Come valuta l’ipotesi?

 

E’ la stessa prospettata 5 anni fa. Ma allora si preferì far intervenire i cosiddetti Capitani coraggiosi, accampando scuse di salvaguardia dell’italianità dell’azienda. Nel frattempo, si sono persi 700-800 milioni di euro, 7mila occupati e un po’ di clienti. Ben venga, quindi, l’operazione.

 

Perché la gestione, in questi anni, è stata così fallimentare?

 

Non è stata fallimentare. Tutto sommato, in termini di contenimento dei costi, si è fatto il possibile. Tuttavia, era sbagliata la premessa, il modello di business che si decise di adottare, privilegiando le tratte nazionali, nella convinzione che la scarsa concorrenza avrebbe consentito di ottenere margini significativi. Oggi, invece, è risaputo che solamente le tratte internazionali consentono di ottenere profitti. 

 

Non crede, in ogni caso, che l’italianità andrebbe preservata?

 

Ci sono aziende come Lufthansa che fanno acquisizioni in tutta Europa consapevoli del fatto che mantenere i marchi nazionali sia nel loro interesse. Ad esempio, ha mantenuto inalterato il nome di Swiss, azienda aerea svizzera di sua proprietà. Per il resto, non si capisce perché, in un’ottica di unificazione europea, sia necessario mantenere delle proprietà nazionali se non addirittura pubbliche.  

 

Lei applicherebbe questo concetto anche ad aziende quali Eni, Enel o Finmeccanica?

 

Per il sistema economico di qualsiasi Paese è necessario che ci siano aziende che operano in settori chiave, quali il trasporto aereo o ferroviario, l’approvvigionamento energetico e via dicendo.
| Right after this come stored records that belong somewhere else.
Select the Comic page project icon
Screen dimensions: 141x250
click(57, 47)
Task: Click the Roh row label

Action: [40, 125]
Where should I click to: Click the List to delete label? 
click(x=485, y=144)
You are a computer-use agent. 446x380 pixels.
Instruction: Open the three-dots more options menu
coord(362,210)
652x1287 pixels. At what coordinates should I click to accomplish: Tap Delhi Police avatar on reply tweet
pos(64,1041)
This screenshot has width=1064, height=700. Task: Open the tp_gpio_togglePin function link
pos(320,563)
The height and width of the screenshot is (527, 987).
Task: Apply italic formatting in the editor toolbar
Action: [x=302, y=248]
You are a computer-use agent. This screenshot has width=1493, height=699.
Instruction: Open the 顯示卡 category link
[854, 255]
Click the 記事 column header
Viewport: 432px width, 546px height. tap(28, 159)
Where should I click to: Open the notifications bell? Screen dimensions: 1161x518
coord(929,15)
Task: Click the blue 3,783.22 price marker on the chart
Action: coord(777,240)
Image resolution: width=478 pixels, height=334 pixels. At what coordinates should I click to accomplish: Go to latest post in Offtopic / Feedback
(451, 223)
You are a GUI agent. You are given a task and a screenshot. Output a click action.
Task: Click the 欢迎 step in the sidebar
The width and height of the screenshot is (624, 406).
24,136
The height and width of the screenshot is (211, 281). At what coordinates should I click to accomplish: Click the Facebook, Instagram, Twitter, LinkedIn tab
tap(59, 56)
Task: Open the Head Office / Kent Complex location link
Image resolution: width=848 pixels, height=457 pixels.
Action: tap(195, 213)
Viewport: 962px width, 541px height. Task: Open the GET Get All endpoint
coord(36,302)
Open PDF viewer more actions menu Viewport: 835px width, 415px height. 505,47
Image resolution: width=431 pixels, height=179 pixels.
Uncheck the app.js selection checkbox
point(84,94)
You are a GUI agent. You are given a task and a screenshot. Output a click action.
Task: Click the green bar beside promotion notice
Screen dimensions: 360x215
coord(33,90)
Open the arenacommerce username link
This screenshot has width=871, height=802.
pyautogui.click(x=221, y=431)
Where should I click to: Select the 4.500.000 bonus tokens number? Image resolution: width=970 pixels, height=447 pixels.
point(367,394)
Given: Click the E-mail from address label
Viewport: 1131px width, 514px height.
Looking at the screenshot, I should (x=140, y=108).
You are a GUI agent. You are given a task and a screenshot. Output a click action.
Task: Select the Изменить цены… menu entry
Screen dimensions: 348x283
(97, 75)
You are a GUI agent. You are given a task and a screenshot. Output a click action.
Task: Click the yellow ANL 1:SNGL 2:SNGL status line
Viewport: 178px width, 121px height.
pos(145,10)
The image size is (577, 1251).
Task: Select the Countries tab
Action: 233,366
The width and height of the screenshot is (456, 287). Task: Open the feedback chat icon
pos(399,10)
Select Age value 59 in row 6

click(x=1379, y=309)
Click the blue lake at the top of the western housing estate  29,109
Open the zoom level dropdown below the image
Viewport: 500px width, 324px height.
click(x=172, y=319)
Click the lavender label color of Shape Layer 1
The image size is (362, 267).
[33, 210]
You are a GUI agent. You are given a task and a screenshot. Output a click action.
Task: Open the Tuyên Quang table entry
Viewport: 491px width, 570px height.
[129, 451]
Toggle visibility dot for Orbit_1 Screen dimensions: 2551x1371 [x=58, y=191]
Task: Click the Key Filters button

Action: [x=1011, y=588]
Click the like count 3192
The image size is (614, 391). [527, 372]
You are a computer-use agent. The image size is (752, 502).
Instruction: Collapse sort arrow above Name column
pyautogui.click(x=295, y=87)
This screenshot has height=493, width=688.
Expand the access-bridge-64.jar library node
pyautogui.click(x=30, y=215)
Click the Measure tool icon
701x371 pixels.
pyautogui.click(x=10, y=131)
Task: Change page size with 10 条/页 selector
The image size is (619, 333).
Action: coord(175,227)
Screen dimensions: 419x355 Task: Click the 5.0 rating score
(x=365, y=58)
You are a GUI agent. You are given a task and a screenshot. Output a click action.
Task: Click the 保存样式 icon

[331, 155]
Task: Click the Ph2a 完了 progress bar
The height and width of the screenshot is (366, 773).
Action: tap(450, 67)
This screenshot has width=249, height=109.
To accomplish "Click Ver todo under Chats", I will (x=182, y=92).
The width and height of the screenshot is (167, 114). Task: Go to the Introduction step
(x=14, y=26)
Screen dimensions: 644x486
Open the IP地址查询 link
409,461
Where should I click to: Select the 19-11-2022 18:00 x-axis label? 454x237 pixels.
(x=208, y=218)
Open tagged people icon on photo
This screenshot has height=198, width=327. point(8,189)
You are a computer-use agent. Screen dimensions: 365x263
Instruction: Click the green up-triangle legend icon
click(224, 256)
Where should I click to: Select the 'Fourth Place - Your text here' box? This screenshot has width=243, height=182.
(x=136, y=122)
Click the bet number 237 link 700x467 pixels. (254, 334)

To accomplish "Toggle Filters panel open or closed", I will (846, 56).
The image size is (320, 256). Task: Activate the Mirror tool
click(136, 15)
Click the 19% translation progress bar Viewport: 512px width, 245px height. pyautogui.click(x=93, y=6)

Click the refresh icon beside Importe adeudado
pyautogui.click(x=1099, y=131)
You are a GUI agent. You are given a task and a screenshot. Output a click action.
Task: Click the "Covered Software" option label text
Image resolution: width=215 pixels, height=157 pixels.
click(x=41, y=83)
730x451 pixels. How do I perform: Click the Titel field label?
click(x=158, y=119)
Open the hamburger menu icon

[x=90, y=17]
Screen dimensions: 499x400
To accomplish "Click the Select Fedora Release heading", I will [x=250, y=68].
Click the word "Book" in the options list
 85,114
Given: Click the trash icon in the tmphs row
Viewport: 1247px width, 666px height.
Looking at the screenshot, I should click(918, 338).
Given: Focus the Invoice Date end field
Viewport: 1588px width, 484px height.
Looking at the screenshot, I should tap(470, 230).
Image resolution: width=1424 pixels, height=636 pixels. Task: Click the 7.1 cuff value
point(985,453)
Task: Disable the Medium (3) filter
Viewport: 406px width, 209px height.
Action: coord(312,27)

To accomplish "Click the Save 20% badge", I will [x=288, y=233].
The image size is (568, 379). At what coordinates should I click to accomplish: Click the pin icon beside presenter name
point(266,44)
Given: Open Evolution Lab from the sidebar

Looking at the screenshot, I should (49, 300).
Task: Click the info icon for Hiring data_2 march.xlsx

Ma se è fondamentale che tali azienda ci siano, non lo è il fatto che siano di proprietà di operatori nazionali o addirittura pubblici. L’essenziale è che in un sistema economico ci sia qualcuno che faccia bene quel mestiere. Non importa se sia un privato straniero, un privato italiano o, in astratto, anche lo Stato.

 

Lei, quindi, non esclude a priori che ci siano proprietà o partecipazioni pubbliche.